━━━ SOURCE DATA ━━━
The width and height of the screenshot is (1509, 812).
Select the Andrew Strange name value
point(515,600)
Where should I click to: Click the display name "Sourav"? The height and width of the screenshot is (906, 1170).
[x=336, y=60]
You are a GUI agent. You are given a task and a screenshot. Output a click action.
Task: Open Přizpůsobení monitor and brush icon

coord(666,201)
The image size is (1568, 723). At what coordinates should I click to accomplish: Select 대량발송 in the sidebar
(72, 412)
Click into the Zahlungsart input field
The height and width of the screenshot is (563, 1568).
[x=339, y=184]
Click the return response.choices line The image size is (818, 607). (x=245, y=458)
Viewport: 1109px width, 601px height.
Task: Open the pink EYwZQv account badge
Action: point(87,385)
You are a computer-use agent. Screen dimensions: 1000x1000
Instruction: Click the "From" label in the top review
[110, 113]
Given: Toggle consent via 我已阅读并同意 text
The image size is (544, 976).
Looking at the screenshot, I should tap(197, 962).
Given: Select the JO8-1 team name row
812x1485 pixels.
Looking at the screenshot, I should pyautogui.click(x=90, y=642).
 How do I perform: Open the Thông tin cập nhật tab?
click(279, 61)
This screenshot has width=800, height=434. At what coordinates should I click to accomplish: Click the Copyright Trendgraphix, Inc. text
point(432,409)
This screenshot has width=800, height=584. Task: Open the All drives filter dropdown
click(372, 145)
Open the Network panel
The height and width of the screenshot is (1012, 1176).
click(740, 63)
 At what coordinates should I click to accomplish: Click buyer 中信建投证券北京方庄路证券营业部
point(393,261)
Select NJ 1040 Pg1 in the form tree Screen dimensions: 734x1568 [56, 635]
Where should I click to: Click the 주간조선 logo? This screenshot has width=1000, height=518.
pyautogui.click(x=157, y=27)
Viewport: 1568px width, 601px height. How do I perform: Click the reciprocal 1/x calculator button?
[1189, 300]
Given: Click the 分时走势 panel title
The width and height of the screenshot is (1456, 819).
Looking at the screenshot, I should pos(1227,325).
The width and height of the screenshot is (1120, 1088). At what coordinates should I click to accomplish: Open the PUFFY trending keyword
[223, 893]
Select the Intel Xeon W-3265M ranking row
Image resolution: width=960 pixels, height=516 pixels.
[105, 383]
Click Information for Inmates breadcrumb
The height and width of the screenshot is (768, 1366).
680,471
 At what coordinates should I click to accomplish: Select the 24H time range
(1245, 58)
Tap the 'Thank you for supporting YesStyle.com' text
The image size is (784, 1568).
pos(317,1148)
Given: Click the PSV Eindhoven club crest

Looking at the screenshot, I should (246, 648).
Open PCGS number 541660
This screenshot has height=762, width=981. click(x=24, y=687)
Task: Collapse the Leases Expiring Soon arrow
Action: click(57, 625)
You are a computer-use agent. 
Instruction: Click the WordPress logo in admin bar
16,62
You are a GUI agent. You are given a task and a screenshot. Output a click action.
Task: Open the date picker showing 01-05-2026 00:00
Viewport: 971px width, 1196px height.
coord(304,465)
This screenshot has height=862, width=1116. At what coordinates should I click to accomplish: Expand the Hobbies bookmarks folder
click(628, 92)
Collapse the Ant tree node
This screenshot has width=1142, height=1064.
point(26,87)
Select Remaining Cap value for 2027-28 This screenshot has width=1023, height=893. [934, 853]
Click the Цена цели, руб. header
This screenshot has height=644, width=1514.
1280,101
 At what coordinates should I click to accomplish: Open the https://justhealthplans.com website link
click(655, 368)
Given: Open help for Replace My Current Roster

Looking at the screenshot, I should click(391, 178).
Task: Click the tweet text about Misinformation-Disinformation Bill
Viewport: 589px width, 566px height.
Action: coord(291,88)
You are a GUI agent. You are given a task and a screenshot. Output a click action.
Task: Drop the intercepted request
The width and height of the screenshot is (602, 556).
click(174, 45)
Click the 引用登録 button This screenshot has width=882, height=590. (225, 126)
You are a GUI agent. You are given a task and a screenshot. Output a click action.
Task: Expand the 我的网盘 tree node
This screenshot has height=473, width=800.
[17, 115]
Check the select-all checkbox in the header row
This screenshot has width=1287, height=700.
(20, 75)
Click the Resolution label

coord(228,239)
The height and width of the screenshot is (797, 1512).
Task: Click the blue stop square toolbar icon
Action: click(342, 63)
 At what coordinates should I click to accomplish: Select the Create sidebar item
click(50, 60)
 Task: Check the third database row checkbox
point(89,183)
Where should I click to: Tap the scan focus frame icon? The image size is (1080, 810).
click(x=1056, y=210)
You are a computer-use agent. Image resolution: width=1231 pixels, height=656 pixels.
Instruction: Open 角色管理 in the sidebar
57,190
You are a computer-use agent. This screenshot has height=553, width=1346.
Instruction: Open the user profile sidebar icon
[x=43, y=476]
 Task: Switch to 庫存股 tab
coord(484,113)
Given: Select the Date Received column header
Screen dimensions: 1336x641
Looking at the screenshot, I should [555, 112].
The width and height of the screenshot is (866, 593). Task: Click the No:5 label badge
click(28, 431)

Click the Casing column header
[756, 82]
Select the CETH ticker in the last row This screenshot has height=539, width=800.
━━━
- [TASK ITEM]: Output, exactly and with nothing else, the lines from the line containing "Click the Casing column header" to the end of the entries.

- [WRITTEN ANSWER]:
Click the Casing column header
[756, 82]
Select the CETH ticker in the last row This screenshot has height=539, width=800.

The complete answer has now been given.